In addition, Bluegrass Vascular has completed enrollment of its prospective, multicenter, post-CE Mark, international SAVE (Surfacer System to Facilitate Access in VEnous Occlusions) Registry.

The company has claimed positive results and trends, respectively for both studies with use of Surfacer Inside-Out Access Catheter System, a new device designed to facilitate reliable upper body central venous access for patients with upper body venous occlusions or other conditions that preclude central venous access by conventional methods.

In the patients enrolled in the international SAVE registry, central venous catheters were placed according to labeled indications in 29 of 30 patients with a 100% success in achieving patency and access.

Bluegrass has reported absence of adverse events in data reported for all treated patients with a single conversion in one patient (3%) with significant vascular anomaly preventing access.

All primary safety and performance were met in 29 out of 30 patients.

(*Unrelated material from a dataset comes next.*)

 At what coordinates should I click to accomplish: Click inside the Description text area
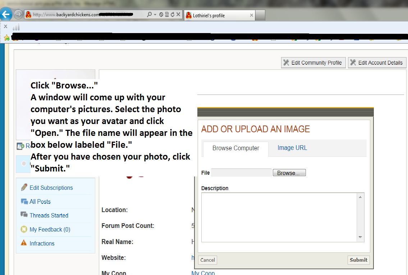pyautogui.click(x=279, y=217)
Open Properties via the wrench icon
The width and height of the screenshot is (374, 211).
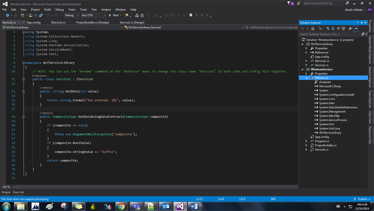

Patients were presented with a variety of occlusion types, including 16 patients (30.2%) with bilateral internal jugular (BIJ) and subclavian (SC) occlusion, 17 patients (32.1%) with brachiocephalic (BC) occlusion, 12 patients with (22.6%) superior vena cava (SVC) occlusion above the azygos and 8 patients (15.1%) with total occlusion of the SVC.

The expanded enrollment in the US IDE to six sites in the 30-patient SAVE-US pivotal trial will continue to evaluate the safety and of the Surfacer System.

Bluegrass Vascular CEO and president Gabriele Niederauer said: “These are major milestones for our company and for patients with occlusive disease. I am extremely pleased by the early positive results of the international SAVE registry and similar positive trends observed in the SAVE-US IDE study.

“As we near FDA approval, we look forward to supporting our clinical efforts in the US and building on the commercial momentum in Europe.”

The Surfacer System has been designed to gain central venous access by inserting the Surfacer System through the femoral vein and navigating it up through the patient’s venous system with an exit point in the right internal jugular vein, the optimal location for placing a central venous catheter.

This approach allows for placement and maturation of permanent arteriovenous access options that are associated with improved patient outcomes and reduced cost of care for both hospitals and hemodialysis providers.